Source code for doxysphinx.utils.files

# =====================================================================================
#  C O P Y R I G H T
# -------------------------------------------------------------------------------------
#  Copyright (c) 2023 by Robert Bosch GmbH. All rights reserved.
#
#  Author(s):
#  - Markus Braun, :em engineering methods AG (contracted by Robert Bosch GmbH)
# =====================================================================================
"""The files module contains several file related helper functions."""

import hashlib
import os
import shutil
from pathlib import Path
from typing import Iterable, List, Optional, Tuple

from .exceptions import ValidationError



[docs]
def write_file(file: Path, data: Iterable[str], separator: Optional[str] = None):
    r"""
    Write an array of lines to a file in one call.

    :param file: The path to the file.
    :param data: An array of lines to write to the file.
    :param separator: The line separator.

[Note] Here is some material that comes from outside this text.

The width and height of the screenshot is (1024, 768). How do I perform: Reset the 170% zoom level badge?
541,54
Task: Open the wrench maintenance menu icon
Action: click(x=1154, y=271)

Defaults to os.linesep = autodetect for current os.
        If you want to force a unix "lf" file use '\n',
        if you want to force a windows "crlf" file use '\r\n'., defaults to None
    """
    if not separator:
        separator = os.linesep

    with open(file, "wb") as file_handler:
        for item in data:
            file_handler.write(f"{item}{separator}".encode("utf-8"))




[docs]
def replace_in_file(file: Path, search: str, replacement: str):
    """
    Replace a text in a file.

    :param file: The file to do the replacement in.
    :param search: The text to search inside the file.
    :param replacement: The replacement text.
    """
    multi_replace_in_file(file, (search, replacement))




[docs]
def multi_replace_in_file(file: Path, *search_replace_pair: Tuple[str, str]):
    """
    Replace text inside a file. Supports multiple replacements.

    :param file: The file to do the replacement in.
    :param search_replace_pair: an argument list of search and replacement text pairs.
    """
    content = file.read_text(encoding="utf-8")
    for search, replacement in search_replace_pair:
        content = content.replace(search, replacement)
    file.write_text(content, encoding="utf-8")




[docs]
def multi_glob(directory: Path, *patterns: str) -> List[Path]:
    """
    Evaluate multiple glob patterns at once.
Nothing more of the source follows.